Hi
I've wrapped Perl's Net::SSH::Expect with a small module to reduce the boilerplate code needed to write a new configuration script for use with our HP iLO cards. While on one hand I want this wrapper to be as lean as possible, so non-programmer colleagues can use it, I also want it to be as well-written as possible.
It's used like so:
my $ilo = iLO->new(host => $host, password => $password);
$ilo->login;
$ilo->command("cd /system1");
$ilo->command("set oemhp_server_name=$system_name", 'status=0');
and this is iLO::command()
:
sub command {
my ($self, $cmd, $response) = @_;
$response = 'hpiLO-> ' unless defined($response);
# $self->{ssh} is a Net::SSH::Expect object
croak "Not logged in!\n" unless ($self->{ssh});
$self->{ssh}->send($cmd);
if ($self->{ssh}->waitfor($response, $self->{CMD_TIMEOUT}, '-re')) {
return {
before => $self->{ssh}->before(),
match => $self->{ssh}->match(),
after => $self->{ssh}->after(),
};
} else {
carp "ERROR: '$cmd' response did not match /$response/:\n\n",
$self->{ssh}->before()),
"\n";
return undef;
}
}
I have two related queries. First, how should I deal with responses that don't match the expected response? I guess what I'm doing now is satisfactory -- by returning undef
I signal something broke and my croak()
will output an error (though hardly gracefully). But it feels like a code smell. If Perl had exceptions I'd raise one and let the calling code decide whether or not to ignore it/quit/print a warning, but it doesn't (well, in 5.8). Perhaps I should return some other object (iLO::response
, or something) that carries an error message and the contents of $ilo->before()

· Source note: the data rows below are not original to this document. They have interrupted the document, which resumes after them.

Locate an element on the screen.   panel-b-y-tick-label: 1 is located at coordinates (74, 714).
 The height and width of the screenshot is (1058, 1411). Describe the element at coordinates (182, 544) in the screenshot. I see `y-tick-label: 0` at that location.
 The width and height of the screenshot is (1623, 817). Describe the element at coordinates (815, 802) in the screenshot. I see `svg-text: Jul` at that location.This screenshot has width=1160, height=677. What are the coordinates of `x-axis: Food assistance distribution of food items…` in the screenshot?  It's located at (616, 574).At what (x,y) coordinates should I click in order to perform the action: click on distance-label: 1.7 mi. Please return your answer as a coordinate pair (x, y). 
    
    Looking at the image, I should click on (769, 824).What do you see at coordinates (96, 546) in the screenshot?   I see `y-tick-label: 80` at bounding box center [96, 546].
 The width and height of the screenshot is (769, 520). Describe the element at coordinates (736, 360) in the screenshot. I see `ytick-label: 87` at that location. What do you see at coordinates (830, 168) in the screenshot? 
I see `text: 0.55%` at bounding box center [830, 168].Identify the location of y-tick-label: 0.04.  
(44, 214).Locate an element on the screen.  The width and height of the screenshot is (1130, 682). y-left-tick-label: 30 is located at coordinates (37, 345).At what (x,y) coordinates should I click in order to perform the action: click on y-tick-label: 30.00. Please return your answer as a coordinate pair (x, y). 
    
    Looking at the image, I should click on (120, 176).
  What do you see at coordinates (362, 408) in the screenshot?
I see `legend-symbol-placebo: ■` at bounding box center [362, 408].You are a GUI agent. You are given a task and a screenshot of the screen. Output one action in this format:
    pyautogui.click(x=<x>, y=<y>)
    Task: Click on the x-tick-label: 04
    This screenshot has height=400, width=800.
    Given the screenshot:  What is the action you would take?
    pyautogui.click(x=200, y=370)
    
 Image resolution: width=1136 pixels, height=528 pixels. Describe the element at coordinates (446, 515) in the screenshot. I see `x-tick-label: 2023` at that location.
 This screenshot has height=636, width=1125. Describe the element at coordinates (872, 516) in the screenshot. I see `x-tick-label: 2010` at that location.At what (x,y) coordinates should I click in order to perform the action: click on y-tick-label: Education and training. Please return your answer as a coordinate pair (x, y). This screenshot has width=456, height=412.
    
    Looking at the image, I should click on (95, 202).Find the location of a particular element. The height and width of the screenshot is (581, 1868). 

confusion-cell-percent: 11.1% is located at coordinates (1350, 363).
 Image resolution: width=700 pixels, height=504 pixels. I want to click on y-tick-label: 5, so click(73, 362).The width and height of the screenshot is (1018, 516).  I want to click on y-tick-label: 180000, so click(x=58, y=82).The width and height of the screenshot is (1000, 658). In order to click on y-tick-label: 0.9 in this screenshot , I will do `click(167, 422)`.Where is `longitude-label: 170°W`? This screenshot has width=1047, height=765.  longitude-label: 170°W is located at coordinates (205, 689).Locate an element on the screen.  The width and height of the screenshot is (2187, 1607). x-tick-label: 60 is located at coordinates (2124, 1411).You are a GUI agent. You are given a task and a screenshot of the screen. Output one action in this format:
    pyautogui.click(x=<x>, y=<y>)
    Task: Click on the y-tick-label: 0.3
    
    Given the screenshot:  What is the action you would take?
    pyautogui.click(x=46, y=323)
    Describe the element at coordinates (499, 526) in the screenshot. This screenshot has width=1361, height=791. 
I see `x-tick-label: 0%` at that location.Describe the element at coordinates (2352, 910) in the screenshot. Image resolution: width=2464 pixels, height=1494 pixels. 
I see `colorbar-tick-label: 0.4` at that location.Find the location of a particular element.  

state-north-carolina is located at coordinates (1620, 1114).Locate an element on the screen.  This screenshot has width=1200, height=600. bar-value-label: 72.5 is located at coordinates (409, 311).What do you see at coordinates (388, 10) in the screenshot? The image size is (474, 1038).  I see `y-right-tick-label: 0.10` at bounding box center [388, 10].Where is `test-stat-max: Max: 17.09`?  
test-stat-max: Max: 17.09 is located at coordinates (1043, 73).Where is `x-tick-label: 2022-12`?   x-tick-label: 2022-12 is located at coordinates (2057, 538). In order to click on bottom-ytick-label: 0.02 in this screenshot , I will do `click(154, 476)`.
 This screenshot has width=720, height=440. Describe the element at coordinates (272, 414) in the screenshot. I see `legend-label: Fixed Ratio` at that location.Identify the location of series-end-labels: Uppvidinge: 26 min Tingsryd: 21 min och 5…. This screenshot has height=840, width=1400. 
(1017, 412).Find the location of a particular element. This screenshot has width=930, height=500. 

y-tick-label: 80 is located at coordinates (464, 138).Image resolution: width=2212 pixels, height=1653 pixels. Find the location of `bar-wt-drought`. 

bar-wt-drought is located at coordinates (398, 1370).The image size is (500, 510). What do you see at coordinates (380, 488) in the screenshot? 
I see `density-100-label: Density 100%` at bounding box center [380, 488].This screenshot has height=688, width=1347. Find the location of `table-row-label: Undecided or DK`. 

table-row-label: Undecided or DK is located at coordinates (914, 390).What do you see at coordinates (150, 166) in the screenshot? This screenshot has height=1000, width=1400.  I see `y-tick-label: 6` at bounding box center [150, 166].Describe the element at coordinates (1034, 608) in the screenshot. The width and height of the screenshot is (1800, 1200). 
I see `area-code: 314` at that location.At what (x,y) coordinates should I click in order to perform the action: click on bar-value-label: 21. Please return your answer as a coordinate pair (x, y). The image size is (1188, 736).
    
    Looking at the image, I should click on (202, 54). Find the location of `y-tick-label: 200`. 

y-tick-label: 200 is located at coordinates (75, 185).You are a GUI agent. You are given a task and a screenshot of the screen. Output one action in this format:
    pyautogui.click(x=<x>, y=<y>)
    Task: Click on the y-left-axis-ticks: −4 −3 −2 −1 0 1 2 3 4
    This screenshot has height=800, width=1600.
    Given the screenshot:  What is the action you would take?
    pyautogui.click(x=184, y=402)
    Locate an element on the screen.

(which is just Net::SSH::Expect's before()
)? But if I do that -- and have to wrap every $ilo->command
in a test to catch it -- my scripts are going to be full of boilerplate again.
Secondly, what should I return for success? Again, my hash containing more-or-less the response from Net::SSH::Expect does the job but it doesn't feel 'right' somehow. Although this example's in Perl my code in other languages emits the same familiar smell: I'm never sure how or what to return from a method. What can you tell me?